Al-Muminoon (The Believers)

Verse 81 - 83

Table of Contents

    81. “Nay, but they say the like of what the ancients said.”

    82. “They say: ‘What! When we die and become dust and bones, shall we then be raised up again?”

    83.”Certainly we and our fathers have been promised this aforetime; this is naught but fables of the ancient.”

    The Arabic word /’asatir/ is the plural form of /’usturah/, meaning a story or legend that is false. The word /’usturah/ itself is derived from the word ‘satr’, meaning line. Thus words that come one after the other can be said to line up.

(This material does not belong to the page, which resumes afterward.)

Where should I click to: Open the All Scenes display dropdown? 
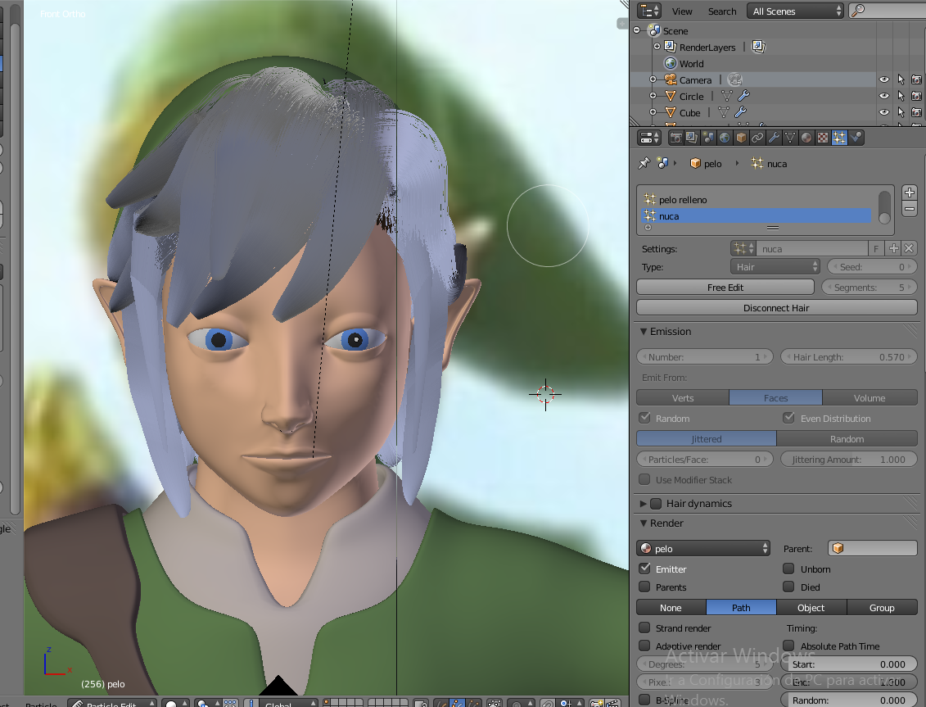795,11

    The Qur’an mentions nine times from the tongue of the unbelievers this word to oppose the message of the prophets. They had no reasons or arguments to refute them; their only responses to the Truth were incredulity and denial,

    (“...shall we then be raised up again?...”)

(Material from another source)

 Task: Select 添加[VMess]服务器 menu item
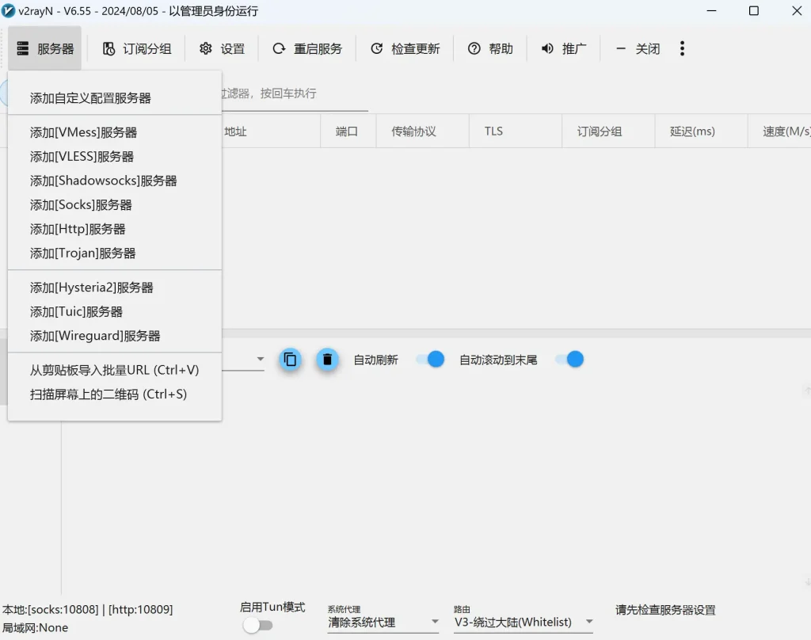[83, 132]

    In the previous verses, those who denied the oneness of Allah and the Resurrection were called to ponder the world of existence and the signs in the microcosm and macrocosm. Now, as these verses indicate, they have abandoned intellectual thinking and simply, blindly imitate their ancestors, and have dismissed the Resurrection as tales of the ancients.

    The verse says:

    “Nay, but they say the like of what the ancients said.”

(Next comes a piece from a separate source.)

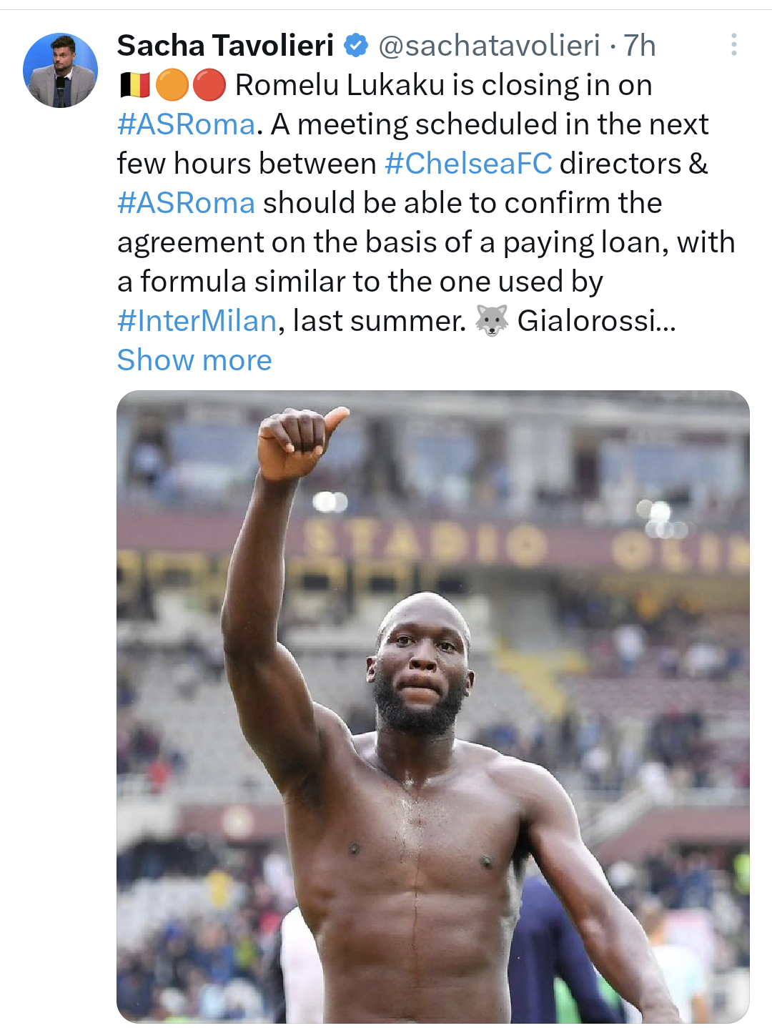Screen dimensions: 772x1028
Task: Open the #InterMilan hashtag
Action: pos(197,321)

    But their argument about the denial of Resurrection is also the same thing that the ancients used to say. Then their exact words are reiterated in the next verse:

    “They say: ‘What! When we die and become dust and bones, shall we then be raised up again?”

    This question of theirs shows that the unbelievers were rather ignorant, for if they had contemplated their creation in this world, that is, the possibility of their coming into existence from nonexistence, then they would have been able to conclude that their resurrection from the dead would have been just as possible and they would confess that Allah is their Creator.

    In the next verse, they indicate that this is an unbelievable action. Such things have been promised to us and our forefathers before. They are nothing but fables of the men of old.

    The verse says:

    “Certainly we and our fathers have been promised this aforetime; this is naught but fables of the ancient.”

    By this, they mean that their re-creation, the Reckoning, Paradise, and Hell are nothing but mere fancy.